Central vs. Local: An ongoing debate

IRBs have played an important role in reviewing studies involving human research participants. To date, federal regulations have required research protocols conducted at multiple sites to be reviewed by an IRB at each site. As large, multi-institutional trials became more commonplace, variability in the IRB reviews of the same protocol at different institutions led to concern that IRB review, rather than reliably applying a single standard, was arbitrary and therefore possibly dangerous. [2]Empirical evidence supported this variability.
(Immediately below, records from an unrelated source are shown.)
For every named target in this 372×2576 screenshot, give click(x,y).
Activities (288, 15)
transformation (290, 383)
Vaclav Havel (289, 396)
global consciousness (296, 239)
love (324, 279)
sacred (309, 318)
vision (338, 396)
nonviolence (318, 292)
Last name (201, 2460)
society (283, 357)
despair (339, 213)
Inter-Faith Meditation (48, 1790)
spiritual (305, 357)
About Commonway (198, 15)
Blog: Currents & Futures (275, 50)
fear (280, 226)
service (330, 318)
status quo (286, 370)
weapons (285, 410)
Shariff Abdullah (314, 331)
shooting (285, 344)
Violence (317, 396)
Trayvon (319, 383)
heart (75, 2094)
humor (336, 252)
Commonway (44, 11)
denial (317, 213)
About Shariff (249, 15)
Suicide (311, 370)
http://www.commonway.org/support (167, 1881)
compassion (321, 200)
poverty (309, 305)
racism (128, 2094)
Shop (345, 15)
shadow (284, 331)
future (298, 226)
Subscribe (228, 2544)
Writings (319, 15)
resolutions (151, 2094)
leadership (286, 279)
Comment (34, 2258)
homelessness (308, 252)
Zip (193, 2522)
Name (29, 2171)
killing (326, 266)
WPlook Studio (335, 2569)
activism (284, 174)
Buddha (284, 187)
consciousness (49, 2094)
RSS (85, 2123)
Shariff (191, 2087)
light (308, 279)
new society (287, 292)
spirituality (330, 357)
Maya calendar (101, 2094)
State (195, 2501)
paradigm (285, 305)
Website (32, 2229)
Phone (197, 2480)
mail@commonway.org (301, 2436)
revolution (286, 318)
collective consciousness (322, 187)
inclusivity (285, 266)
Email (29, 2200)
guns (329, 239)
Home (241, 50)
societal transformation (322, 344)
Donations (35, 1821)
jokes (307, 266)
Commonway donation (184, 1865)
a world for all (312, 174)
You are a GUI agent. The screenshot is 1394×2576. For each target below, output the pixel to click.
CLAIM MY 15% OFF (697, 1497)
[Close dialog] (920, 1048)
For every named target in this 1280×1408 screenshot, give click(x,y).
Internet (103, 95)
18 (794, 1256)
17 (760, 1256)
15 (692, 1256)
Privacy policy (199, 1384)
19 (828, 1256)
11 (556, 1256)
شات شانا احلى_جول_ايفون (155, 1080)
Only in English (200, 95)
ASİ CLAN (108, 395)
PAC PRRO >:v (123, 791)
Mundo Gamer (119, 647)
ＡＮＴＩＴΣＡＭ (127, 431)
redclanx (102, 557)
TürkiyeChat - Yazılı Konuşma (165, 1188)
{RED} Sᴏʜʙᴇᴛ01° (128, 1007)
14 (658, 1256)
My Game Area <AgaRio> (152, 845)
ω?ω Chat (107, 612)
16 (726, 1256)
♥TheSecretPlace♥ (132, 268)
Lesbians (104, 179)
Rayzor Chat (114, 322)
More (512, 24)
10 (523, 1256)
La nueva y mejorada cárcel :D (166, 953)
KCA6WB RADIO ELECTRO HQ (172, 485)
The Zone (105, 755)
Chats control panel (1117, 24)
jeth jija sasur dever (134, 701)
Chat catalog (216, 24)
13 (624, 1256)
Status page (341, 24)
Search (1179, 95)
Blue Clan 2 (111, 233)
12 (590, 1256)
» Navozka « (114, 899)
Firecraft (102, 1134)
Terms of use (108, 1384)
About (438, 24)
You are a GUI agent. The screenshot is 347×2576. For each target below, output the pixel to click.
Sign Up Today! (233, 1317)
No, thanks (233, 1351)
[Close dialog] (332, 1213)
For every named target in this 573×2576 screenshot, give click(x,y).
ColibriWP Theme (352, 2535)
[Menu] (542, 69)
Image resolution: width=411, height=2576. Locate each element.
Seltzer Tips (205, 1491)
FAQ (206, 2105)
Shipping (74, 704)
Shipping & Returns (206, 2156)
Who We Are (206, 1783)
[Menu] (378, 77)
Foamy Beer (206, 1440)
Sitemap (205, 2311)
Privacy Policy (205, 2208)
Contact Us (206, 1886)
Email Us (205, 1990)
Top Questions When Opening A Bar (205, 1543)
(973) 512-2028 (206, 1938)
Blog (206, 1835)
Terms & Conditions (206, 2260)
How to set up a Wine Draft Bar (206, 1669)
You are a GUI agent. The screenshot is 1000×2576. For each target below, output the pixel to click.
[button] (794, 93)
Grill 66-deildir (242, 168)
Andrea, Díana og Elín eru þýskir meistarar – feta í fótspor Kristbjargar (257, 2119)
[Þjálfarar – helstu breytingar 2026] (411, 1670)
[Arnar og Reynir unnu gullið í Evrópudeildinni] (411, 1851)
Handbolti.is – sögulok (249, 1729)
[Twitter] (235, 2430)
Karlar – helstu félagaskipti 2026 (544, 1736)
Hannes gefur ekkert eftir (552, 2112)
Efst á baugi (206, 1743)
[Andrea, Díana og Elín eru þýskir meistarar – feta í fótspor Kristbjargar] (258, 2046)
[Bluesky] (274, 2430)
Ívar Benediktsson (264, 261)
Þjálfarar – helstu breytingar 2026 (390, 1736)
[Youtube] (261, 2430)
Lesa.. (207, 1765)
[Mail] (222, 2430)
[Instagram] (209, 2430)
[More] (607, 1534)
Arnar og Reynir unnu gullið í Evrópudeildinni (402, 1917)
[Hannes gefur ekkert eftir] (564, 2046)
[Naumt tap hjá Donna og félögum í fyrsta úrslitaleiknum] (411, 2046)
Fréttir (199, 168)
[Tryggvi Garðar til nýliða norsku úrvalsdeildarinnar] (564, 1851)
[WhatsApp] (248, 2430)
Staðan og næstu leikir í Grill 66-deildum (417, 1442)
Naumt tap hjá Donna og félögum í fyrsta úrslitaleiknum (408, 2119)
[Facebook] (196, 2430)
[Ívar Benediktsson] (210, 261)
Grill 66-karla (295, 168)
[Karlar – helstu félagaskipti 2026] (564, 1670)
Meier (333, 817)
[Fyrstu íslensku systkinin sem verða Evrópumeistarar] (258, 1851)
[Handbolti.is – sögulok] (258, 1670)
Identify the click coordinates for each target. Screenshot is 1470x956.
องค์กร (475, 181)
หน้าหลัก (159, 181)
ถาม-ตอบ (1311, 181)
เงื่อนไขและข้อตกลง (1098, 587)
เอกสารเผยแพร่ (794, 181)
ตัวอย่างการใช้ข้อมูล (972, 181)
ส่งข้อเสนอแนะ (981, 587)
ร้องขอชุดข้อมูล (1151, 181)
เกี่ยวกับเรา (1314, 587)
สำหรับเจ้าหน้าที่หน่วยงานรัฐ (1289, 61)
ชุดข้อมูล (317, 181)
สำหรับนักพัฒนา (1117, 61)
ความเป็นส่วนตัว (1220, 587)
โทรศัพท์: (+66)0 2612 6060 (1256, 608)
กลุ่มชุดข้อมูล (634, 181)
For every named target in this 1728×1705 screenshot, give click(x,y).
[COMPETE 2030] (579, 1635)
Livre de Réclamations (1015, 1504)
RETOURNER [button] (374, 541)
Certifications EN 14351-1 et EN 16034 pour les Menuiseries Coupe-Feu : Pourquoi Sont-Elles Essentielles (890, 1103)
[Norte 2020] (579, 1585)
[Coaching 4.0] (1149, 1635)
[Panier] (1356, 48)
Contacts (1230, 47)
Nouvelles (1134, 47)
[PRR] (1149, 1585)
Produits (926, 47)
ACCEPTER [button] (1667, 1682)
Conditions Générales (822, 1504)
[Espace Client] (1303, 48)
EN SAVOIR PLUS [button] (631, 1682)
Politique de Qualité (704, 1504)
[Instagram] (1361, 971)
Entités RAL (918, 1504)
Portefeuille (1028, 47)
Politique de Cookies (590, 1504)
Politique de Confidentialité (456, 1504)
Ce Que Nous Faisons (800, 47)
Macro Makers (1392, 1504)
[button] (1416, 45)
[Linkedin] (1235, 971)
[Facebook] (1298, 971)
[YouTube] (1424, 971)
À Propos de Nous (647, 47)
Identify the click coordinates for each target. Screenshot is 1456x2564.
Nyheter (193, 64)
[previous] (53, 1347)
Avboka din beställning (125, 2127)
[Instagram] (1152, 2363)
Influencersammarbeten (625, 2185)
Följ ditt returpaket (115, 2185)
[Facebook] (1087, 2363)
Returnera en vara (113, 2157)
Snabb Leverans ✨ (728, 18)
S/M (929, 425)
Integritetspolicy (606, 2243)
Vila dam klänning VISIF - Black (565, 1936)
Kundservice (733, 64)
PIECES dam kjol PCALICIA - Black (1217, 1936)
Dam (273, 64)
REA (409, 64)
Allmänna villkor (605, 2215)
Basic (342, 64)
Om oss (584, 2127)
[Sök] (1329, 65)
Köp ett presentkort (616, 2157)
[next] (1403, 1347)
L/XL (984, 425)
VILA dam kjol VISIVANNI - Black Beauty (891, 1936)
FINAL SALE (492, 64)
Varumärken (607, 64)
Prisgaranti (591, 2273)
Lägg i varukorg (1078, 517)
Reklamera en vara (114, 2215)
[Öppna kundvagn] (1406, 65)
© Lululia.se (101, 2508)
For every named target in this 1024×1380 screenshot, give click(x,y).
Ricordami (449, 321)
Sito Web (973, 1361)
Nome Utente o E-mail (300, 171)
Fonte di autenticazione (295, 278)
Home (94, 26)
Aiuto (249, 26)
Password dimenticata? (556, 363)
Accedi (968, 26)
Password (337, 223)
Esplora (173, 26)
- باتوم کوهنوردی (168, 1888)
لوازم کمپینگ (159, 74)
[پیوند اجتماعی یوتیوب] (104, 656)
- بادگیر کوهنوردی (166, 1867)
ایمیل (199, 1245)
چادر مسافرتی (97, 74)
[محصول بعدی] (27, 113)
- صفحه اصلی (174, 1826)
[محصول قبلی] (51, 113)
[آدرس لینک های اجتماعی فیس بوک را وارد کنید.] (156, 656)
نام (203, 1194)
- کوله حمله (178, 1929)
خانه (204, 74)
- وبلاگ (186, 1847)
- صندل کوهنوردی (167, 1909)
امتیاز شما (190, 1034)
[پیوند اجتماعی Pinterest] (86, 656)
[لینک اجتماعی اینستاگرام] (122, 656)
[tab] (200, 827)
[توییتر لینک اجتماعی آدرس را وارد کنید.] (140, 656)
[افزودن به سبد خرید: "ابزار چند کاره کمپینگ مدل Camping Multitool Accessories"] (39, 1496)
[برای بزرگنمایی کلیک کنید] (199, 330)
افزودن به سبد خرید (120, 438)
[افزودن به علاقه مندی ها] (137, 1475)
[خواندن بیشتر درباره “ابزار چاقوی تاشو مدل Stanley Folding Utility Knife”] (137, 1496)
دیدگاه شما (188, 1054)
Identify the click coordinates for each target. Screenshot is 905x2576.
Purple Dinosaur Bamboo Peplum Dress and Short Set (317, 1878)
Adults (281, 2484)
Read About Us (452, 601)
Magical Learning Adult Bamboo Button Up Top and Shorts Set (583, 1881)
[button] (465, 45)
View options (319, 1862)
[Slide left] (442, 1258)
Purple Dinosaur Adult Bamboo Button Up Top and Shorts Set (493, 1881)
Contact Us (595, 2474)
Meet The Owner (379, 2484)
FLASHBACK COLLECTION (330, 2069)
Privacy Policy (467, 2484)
A study, published in 2001, found that when reviewing the same proposals for human research, different institutional review boards (IRBs) often assigned different levels of risk and/or benefit to study participants. [3] A more recent review of the literature echoes this study’s findings despite the push towards centralization of research oversight. [4] Some have suggested that centralizing the research review process would reduce arbitrariness and accelerate approval by streamlining the process. However, despite the merits of these concerns and the anticipated benefits of single IRB review in multi-institutional trials, centralization cannot fully correct IRB variability, nor eliminate genuine moral disagreement, and may reduce flexibility necessary to account for regional and cultural differences.

Additionally, variability among IRB assessments can prove to have positive features. Variability may reflect flexibility between research sites attempting to account for relevant regional and cultural differences, allowing IRBs to tailor a research program and its protocols to the needs and protection of the local population. Variation between IRBs may also encourage a more comprehensive discourse on how best to protect human subjects.

Streamlining or Forced Uniformity?

While it might seem that IRB decentralization and subjectivity is inherently troublesome, it is not necessarily a negative feature of the research oversight process. If IRBs are all attempting, in good faith, to meet the same rigorous general standard in human subjects’ protections, then this variability may offer IRBs an opportunity to assess risk and benefit in a manner that better reflects their specific subject population. In one example, an IRB at a site primarily serving active duty military members may evaluate certain risks differently than that at a site primarily serving an elderly population. The subjective evaluations of risks and benefits, in this example, may be significantly different due to “considerations such as the extent to which [a harm] alters or affects lifestyle.” [5] Consider that the military population may evaluate the risk of the inability to perform strenuous exercise differently than the elderly population.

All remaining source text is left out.